Post last shed ... the colours are just starting to show in the head.


----------



## Lazreilly (Oct 22, 2017)

think i figured out how to upload .. if so a female yearling







interesting reduced pattern male same age . these pics not showing the fluros well at all .. ps let me know if these pics worked lol


----------



## pinefamily (Oct 22, 2017)

Sure did. Beautiful pythons.


----------



## Bl69aze (Oct 22, 2017)

Lazreilly said:


> think i figured out how to upload .. if so a female yearling
> 
> 
> 
> ...


Got any pics of when they were younge? They’re beautiful!


----------



## Lazreilly (Oct 22, 2017)

Bl69aze said:


> Got any pics of when they were younge? They’re beautiful!


Cheers . Way better in person ! Male .. 







When i got him at about 7-8 mths old. Female looked pretty much the same . The colour changes has been crazy in the guys


----------



## Lazreilly (Oct 22, 2017)

female. I find it really hard to capture the bright orange and highlighter yellow colours of these albinos with my phone camera . Anyone else find this to be the case also ? Will try with my actual camera next shed .


----------



## Yellowtail (Oct 22, 2017)

Most of my snake photos are taken with an old IPhone 5S using Camera+, best to take on overcast day with flash fill in. Young albinos hate sun so impossible to pose them unless in shade.

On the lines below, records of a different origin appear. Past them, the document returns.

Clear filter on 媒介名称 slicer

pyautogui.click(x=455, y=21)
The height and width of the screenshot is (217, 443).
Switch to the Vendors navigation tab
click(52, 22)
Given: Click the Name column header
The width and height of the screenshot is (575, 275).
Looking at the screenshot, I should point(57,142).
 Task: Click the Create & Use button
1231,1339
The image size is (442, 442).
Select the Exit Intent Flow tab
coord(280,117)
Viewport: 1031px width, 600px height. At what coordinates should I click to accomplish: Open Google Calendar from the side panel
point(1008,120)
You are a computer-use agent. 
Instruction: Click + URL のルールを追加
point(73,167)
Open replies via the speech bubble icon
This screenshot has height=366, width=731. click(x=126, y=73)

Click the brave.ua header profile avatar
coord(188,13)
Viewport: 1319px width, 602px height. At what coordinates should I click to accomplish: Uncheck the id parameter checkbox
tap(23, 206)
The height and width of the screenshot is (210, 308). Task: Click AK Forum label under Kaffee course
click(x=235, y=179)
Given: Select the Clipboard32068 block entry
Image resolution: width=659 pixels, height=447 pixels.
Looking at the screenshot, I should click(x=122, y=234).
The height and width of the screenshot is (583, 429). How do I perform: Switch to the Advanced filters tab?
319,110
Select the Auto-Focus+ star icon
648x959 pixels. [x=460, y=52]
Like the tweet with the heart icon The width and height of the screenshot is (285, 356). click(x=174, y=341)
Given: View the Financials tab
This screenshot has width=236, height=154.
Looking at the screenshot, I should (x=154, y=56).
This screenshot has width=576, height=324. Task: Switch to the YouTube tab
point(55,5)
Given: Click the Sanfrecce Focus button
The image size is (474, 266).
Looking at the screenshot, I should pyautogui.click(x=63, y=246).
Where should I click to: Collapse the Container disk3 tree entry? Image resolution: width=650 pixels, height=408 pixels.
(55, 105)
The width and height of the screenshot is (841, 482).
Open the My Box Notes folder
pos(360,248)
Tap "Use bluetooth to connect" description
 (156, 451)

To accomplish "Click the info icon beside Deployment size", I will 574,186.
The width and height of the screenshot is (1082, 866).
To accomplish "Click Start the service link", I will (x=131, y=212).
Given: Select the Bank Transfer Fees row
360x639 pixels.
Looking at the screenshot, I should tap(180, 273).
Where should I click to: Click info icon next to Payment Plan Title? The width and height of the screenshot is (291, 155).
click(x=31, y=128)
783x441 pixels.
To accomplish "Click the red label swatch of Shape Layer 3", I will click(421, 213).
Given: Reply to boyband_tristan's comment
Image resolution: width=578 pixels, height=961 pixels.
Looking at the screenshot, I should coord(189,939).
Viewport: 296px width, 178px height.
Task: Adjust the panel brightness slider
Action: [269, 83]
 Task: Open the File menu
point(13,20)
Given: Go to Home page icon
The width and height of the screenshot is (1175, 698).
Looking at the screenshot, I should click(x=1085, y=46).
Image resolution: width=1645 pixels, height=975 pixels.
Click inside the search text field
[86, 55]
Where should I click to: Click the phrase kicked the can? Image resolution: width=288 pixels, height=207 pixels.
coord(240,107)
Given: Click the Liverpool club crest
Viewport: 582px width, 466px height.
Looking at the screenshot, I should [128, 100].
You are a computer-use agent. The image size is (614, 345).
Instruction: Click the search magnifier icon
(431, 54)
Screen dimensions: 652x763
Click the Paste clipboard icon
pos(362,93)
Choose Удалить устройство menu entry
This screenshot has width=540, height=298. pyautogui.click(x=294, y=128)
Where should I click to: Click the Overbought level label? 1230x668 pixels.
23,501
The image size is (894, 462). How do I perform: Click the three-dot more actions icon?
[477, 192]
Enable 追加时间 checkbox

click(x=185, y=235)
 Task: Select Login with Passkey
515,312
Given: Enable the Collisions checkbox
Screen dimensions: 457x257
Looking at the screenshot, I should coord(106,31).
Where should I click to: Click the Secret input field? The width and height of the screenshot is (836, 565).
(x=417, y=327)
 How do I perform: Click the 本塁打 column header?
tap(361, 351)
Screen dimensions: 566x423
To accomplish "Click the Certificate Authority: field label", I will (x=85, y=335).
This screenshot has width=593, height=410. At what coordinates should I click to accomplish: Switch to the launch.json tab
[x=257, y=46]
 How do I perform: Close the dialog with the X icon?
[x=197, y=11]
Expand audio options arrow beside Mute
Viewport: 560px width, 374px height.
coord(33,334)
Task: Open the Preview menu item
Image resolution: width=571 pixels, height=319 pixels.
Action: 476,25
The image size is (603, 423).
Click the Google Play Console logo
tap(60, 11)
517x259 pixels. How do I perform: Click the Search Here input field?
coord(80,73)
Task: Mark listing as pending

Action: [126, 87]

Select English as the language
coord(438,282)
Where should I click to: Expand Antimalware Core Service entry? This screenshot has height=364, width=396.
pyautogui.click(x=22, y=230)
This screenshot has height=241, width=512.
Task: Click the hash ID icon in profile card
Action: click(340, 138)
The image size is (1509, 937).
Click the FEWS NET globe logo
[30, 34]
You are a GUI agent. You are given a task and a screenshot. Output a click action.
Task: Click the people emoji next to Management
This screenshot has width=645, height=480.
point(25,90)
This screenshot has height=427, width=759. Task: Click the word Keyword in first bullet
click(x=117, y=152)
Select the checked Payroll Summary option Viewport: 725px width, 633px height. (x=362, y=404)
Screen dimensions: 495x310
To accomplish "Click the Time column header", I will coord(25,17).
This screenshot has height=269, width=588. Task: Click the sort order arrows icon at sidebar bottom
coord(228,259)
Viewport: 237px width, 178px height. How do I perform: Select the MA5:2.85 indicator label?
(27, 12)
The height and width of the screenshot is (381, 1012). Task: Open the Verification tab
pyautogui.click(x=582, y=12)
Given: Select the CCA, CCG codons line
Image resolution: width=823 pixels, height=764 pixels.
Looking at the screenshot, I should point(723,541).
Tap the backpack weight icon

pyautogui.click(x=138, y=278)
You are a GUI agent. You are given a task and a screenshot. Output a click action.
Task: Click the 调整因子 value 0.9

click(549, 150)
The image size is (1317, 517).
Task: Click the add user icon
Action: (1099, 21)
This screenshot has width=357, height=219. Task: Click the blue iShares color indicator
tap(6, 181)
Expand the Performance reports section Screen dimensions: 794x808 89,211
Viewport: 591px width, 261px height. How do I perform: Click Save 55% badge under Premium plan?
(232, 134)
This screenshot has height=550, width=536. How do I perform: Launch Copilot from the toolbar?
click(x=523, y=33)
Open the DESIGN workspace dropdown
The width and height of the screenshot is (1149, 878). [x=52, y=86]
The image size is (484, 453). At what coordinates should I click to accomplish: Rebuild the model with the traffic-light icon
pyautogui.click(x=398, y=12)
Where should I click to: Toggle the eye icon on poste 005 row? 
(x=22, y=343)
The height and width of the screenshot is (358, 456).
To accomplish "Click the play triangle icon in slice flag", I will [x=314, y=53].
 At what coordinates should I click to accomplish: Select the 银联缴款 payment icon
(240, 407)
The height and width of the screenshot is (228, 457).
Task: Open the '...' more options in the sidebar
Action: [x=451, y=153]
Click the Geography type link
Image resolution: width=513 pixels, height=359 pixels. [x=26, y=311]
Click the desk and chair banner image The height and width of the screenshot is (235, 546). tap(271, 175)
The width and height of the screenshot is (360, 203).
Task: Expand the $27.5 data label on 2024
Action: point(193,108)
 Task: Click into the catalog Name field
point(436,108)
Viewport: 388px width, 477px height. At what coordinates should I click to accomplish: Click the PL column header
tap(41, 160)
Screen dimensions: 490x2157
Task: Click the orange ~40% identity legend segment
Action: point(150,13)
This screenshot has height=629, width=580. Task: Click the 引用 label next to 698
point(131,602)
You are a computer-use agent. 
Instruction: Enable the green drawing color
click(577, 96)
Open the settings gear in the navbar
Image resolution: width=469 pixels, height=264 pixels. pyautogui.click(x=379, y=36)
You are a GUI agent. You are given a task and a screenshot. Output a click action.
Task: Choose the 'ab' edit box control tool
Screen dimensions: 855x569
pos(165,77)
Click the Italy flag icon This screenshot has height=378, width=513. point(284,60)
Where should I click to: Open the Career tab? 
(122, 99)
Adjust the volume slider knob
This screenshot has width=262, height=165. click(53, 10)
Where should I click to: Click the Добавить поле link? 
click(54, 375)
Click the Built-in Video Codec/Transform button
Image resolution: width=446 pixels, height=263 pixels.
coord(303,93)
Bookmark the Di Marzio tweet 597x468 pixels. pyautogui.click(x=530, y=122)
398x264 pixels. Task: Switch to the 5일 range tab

All shots of them in enclosures are indoors with flash, in tubs usually taken outdoors.
There are a few albinos in the Gallery in my album "Cool Babies" and 3 here showing fluro, it does not develop till they are at least 18 mths old.


----------



## Lazreilly (Oct 22, 2017)

Yellowtail said:


> Most of my snake photos are taken with an old IPhone 5S using Camera+, best to take on overcast day with flash fill in. Young albinos hate sun so impossible to pose them unless in shade. All shots of them in enclosures are indoors with flash, in tubs usually taken outdoors.
> There are a few albinos in the Gallery in my album "Cool Babies" and 3 here showing fluro, it does not develop till they are at least 18 mths old.View attachment 321559
> View attachment 321560
> View attachment 321561


 some top fluoros right there !! The sire of both two i put up is quite similar.. Also the het i bought from you few weeks back is doing great just shed and is showing some surprisingly flouro colouring too actually


----------



## Yellowtail (Oct 22, 2017)

That hets father is the 2nd photo.


----------



## Lazreilly (Oct 22, 2017)

Yeah i plan on putting the het from you over the female i posted and possibly another female i have that shows fluro ... should be a good mix i think


----------



## Bl69aze (Oct 22, 2017)

I just got word from my babies breeder that the clutch was hatched on New Year’s Day just putting her under 10 months which is a bit older than I thought (though they were hatchlings when I got her but I guess just under 6months)does this age seem correct? I still need to measure her but she has adhd I tell you! Can’t stay still


----------



## Yellowtail (Oct 22, 2017)

Normal hatch time for Darwins is Oct-Dec but it is not unusual in captivity to go beyond that depending on when they were cooled. I have been experimenting the last 2 years with earlier cooling, bringing the season forward a month each year and I already have some 5 week old hatchlings. I know someone who has been doing this for years and has had Darwins hatch in August.


----------



## pinefamily (Oct 22, 2017)

Does changing the breeding time affect the clutches at all?


----------



## Yellowtail (Oct 22, 2017)

No, you are just shifting the season forward by providing the appropriate temperature and conditions, the animal does not know any different. You have to do it gradually over 2 - 3 seasons, a month each year. Mine used to all hatch from late Nov to January, This seasons will be Sept to early Nov.


----------



## Prof_Moreliarty (Oct 22, 2017)

i know of people in the U.S who don't bother cooling at all and have no problem breeding but then they are paired year round not sure how that works if you want to put more than one male over a female or put one male over multiple females..


----------



## pinefamily (Oct 22, 2017)

They do a lot of things over there I wouldn't recommend.


----------



## Yellowtail (Oct 22, 2017)

Before someone asks why?
I am the sole carer for my snakes and to have multiple clutches hatch around the same time means a huge load looking after all the just hatched babies at once. Spreading the clutches out over 4 months means some are already advanced, feeding freely and ready for sale before others hatch, I can take better care of them.



Prof_Moreliarty said:


> i know of people in the U.S who don't bother cooling at all and have no problem breeding but then they are paired year round not sure how that works if you want to put more than one male over a female or put one male over multiple females..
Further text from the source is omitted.